When you reach the line with "Open Baker's Tips for Optimal Flavor tag", start repeating the lines exactly and keep going to the end of the records, but drop every picture.

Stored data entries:
%%
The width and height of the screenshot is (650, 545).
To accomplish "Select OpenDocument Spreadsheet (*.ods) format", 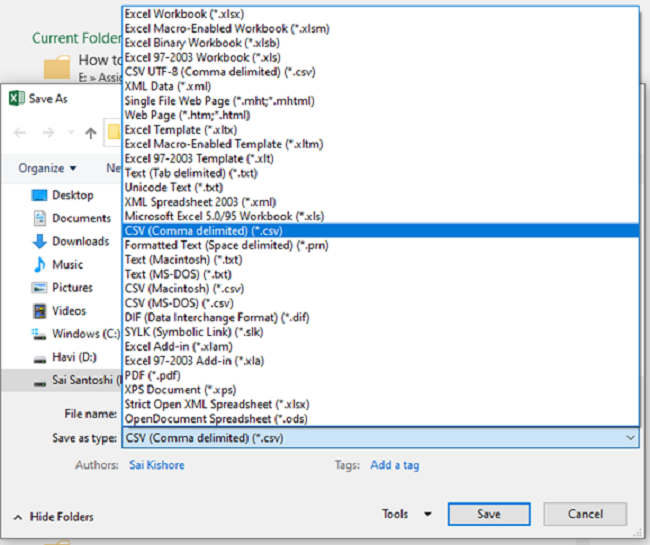I will coord(217,418).
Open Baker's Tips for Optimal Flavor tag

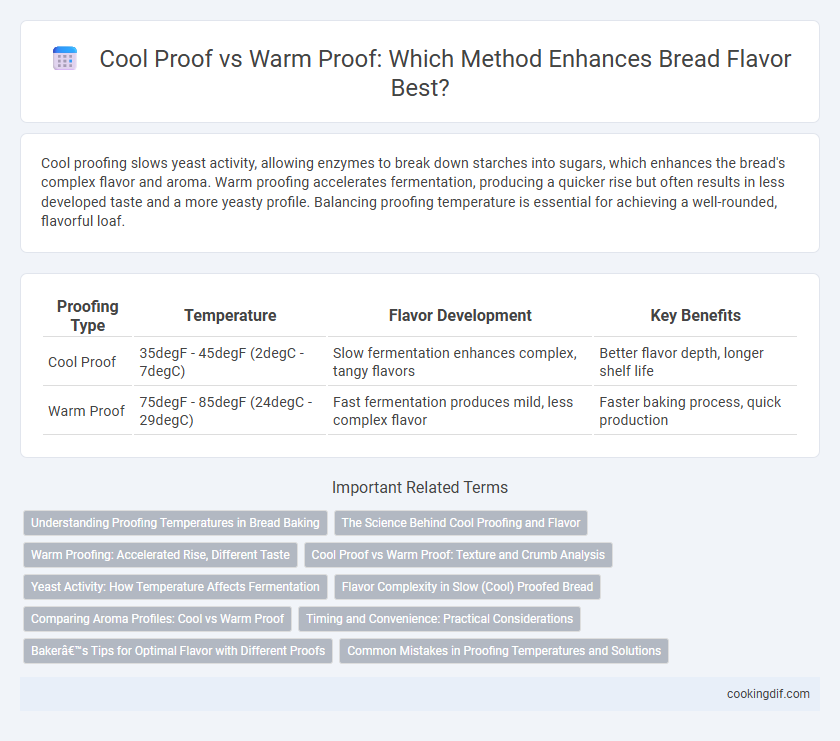click(x=178, y=651)
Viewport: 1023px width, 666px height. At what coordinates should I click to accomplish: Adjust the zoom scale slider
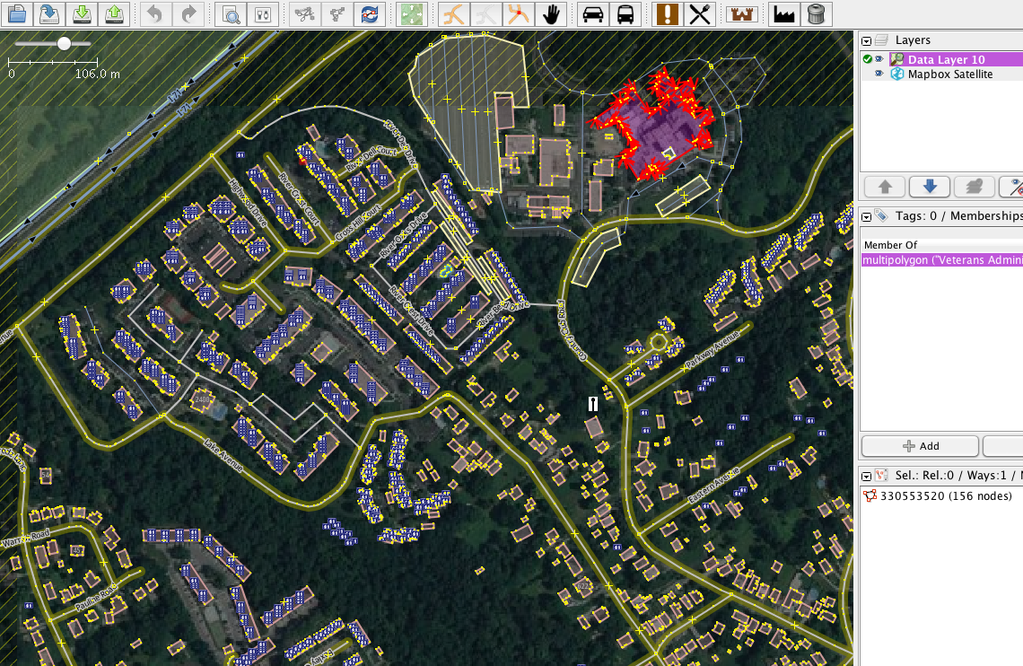(64, 43)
%%
> _RESPONSE TO THE EXERCISE_
Open Baker's Tips for Optimal Flavor tag

click(x=178, y=651)
Viewport: 1023px width, 666px height. At what coordinates should I click to accomplish: Adjust the zoom scale slider
(64, 43)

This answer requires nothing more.